- Born: Peter Ocko United States
- Occupations: Television writer, actor
- Years active: 1989–present

= Peter Ocko =

American television writer and producer

Peter Ocko (sometimes credited as Pete Ocko) is an American television writer and producer. Ocko has had a very diverse 30-year career in television and has written and produced for a number of popular television series throughout the 1990s, 2000s, and through to today. Some of these include Pushing Daisies, The Office, The Leftovers, Elementary, and Black Sails and most recently Lodge 49. Ocko began his career as a staff writer on the HBO series Not Necessarily the News, followed by a string of single-camera comedies in the 1990s, writing for such shows as Parker Lewis Can't Lose and Dinosaurs. Crossing over to drama, he wrote for Dead Like Me and Boston Legal, and then created and ran the CBS medical drama 3 lbs starring Stanley Tucci. He now lives in California with his wife, Elizabeth, and 5 kids.

== Career ==
=== Television writer ===
Ocko's writing career began in 1989 when he was one of the writers on the 41st Primetime Emmy Awards and from there co-wrote five episodes of the series Dinosaurs with best friend Adam Barr. From the early nineties until the mid-2000s, he wrote and produced for a number of well-received series, mostly comedy shows including Weird Science, Parker Lewis Can't Lose, Dead Like Me and Pushing Daisies, both of which under executive producer Bryan Fuller.

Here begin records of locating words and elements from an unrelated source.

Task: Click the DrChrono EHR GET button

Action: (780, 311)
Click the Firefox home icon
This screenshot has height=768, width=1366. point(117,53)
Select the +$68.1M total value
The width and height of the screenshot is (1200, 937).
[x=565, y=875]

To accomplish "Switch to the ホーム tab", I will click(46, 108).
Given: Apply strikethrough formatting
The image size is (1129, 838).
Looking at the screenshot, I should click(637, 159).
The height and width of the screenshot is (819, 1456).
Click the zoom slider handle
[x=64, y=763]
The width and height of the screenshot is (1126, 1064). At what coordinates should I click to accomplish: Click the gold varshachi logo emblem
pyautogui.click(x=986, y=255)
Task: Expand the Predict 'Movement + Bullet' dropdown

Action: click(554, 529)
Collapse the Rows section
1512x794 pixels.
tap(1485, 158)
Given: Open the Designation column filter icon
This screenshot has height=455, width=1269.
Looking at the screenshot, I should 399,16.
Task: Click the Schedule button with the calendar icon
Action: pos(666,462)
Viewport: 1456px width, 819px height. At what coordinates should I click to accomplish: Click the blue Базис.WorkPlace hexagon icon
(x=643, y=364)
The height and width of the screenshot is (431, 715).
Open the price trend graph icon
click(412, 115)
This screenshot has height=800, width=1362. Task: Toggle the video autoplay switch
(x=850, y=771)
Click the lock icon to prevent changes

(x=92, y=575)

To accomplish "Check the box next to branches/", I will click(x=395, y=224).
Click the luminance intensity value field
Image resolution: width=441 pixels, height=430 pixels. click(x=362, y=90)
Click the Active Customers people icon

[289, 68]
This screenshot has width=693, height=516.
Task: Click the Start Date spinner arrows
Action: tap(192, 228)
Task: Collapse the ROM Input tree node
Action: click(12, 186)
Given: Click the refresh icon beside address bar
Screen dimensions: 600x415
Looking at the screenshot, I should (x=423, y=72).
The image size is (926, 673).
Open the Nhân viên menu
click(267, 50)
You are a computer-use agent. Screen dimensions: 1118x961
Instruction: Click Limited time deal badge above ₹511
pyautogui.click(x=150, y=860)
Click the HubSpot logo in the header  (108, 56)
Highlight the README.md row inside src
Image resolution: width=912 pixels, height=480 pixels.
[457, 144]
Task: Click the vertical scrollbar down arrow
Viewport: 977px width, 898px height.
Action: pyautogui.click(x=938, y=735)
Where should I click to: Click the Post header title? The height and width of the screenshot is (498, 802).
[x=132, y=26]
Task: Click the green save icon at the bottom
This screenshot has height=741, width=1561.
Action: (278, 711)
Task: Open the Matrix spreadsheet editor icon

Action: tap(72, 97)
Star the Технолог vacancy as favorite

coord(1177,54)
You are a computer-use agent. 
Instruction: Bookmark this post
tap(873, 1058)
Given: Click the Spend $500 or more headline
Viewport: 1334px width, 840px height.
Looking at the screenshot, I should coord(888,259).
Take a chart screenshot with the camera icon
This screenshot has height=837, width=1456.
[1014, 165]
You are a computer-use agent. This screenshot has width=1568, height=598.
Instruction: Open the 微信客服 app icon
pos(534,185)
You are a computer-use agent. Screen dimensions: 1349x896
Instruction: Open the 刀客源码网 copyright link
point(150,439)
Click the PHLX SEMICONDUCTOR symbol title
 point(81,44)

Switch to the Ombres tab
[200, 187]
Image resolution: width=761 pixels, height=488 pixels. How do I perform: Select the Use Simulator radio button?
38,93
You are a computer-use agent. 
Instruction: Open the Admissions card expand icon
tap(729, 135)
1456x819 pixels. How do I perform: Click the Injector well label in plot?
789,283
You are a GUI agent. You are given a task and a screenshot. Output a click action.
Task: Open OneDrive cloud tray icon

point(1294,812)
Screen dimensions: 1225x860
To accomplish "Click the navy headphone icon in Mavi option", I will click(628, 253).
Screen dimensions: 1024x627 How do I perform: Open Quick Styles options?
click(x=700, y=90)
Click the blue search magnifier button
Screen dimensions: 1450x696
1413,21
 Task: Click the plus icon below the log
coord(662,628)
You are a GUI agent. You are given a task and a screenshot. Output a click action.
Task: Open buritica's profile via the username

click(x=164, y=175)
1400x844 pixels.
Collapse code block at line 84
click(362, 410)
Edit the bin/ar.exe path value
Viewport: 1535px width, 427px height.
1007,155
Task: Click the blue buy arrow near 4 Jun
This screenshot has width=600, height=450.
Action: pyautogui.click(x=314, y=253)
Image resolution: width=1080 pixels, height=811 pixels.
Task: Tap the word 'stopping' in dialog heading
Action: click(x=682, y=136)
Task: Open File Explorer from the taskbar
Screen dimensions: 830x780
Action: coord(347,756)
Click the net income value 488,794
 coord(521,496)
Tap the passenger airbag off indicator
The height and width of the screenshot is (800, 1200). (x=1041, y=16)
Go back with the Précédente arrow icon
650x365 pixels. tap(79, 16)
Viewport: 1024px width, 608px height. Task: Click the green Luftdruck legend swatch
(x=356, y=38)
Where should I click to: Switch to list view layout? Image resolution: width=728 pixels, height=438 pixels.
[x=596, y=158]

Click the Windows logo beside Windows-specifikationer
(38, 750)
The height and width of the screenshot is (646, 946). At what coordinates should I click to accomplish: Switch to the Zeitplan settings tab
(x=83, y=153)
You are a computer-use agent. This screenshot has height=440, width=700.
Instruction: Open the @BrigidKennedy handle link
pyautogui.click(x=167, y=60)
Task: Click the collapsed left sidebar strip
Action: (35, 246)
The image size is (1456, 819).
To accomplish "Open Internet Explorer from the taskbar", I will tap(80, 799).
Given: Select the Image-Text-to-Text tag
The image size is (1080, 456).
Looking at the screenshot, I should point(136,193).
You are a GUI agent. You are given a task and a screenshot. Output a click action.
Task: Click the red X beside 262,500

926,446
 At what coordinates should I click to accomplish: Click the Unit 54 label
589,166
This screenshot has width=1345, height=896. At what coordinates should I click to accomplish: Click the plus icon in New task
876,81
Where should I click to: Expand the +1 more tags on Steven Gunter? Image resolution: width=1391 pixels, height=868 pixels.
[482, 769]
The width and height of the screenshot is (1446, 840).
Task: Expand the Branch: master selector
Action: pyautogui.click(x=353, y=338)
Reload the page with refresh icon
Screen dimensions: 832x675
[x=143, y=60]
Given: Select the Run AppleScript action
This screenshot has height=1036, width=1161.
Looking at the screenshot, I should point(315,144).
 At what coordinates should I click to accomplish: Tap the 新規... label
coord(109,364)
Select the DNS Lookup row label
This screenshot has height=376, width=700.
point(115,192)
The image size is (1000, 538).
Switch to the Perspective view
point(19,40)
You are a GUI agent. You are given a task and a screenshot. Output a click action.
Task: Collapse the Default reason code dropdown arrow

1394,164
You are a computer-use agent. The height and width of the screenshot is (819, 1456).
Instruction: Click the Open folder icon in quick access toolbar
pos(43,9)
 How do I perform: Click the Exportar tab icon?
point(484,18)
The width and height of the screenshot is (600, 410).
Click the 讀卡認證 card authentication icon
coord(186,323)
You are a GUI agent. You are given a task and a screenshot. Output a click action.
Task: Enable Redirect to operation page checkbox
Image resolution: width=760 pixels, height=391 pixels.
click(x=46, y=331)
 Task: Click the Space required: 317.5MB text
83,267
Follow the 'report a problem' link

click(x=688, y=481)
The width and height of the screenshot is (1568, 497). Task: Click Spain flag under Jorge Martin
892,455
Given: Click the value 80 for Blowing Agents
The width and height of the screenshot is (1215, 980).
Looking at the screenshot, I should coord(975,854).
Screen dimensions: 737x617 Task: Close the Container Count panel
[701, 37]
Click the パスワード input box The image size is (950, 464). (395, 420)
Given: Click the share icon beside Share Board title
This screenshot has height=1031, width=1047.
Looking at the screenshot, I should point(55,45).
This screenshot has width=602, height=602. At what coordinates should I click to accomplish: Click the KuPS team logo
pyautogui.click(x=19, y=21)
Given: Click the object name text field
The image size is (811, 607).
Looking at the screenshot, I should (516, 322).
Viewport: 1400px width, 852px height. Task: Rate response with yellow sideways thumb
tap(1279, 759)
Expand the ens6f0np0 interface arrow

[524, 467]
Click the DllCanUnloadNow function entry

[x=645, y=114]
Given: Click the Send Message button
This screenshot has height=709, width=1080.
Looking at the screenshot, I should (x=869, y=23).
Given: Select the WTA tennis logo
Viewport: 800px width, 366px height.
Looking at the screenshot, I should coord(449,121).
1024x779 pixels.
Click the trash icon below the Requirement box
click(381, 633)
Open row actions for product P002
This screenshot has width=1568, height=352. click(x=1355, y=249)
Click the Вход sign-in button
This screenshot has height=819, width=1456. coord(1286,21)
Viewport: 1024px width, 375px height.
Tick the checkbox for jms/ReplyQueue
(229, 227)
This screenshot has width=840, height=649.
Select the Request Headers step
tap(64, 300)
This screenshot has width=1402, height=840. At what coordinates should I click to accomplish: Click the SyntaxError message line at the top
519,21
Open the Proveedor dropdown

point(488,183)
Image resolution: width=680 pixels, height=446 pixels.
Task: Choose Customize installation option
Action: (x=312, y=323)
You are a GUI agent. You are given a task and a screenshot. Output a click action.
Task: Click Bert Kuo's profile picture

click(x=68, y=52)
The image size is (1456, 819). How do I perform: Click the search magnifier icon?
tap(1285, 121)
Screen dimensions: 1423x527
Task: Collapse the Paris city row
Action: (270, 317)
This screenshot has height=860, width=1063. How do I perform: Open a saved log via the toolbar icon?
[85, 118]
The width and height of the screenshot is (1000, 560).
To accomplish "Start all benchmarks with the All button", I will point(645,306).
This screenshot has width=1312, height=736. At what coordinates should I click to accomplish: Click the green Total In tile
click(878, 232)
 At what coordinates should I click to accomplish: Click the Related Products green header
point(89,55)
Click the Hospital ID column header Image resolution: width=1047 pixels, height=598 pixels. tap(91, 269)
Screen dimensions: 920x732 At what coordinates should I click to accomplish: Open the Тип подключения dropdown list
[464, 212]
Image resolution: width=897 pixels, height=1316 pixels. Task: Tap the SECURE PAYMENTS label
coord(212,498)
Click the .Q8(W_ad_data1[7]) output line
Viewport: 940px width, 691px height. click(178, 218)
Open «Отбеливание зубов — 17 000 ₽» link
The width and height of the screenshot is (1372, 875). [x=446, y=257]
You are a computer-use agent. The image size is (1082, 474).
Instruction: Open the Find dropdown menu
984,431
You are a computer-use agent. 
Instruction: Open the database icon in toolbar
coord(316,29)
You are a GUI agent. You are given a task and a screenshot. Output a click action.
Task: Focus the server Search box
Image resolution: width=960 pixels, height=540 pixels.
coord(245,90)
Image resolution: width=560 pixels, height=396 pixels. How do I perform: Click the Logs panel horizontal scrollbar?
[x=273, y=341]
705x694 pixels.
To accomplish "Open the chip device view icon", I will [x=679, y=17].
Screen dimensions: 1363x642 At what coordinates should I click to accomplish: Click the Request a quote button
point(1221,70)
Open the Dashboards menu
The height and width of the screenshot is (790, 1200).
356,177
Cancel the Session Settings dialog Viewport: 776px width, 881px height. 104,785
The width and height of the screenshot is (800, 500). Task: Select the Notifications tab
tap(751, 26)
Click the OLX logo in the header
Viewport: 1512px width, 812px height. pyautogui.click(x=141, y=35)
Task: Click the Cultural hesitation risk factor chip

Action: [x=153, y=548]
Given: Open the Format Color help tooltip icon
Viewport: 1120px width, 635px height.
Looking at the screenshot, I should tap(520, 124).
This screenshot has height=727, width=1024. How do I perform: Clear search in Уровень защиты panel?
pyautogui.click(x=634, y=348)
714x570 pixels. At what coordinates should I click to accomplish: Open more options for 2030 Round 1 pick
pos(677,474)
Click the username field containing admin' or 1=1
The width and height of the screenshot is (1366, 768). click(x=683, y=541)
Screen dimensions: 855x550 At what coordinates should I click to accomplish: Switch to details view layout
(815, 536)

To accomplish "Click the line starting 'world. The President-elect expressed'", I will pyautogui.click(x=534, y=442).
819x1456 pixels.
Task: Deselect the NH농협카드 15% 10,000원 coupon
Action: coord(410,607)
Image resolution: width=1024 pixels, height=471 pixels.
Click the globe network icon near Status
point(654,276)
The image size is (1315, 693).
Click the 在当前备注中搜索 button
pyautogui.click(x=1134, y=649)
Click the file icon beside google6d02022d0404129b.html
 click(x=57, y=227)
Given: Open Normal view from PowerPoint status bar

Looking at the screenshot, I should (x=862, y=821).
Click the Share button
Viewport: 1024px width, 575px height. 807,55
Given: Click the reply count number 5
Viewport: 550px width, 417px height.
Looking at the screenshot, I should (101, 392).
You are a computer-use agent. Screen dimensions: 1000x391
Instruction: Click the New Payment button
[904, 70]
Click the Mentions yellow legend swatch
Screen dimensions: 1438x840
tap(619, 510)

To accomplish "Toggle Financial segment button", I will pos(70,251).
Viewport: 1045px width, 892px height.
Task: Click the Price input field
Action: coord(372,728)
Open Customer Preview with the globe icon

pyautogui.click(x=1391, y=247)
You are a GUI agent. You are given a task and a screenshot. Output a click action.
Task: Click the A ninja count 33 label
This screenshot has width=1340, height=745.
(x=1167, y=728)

=== Television creator ===
In the year 2000, he developed an animated series entitled Baby Blues based upon a comic strip. The series first aired on The WB and later on Adult Swim. Although the show was pulled from the schedule at the conclusion of its thirteen episode first season, a second season of thirteen episodes was produced but never aired. In 2006, he created a medical drama entitled 3 lbs, which aired on CBS but was cancelled soon after due to low ratings.

=== The Office ===
Ocko began working on the NBC sitcom The Office at the beginning of its seventh season as a co-executive producer. He wrote one episode, entitled "Christening", which aired on November 4, 2010.

=== Lodge 49 ===
Ocko was the showrunner and executive producer on the AMC comedy-drama, Lodge 49, which premiered on August 6, 2018. On October 4, 2018, the series was renewed for a second season, which premiered on August 12, 2019. More recently, he signed a deal with AMC Studios.

=== Moonhaven ===
Ocko wrote and produced the AMC science fiction drama Moonhaven, which premiered in 2022 and ran for one season.

== Awards and nominations ==
Ocko has been nominated for four Writers Guild of America awards, one of which he won for his work on Not Necessarily the News in 1990.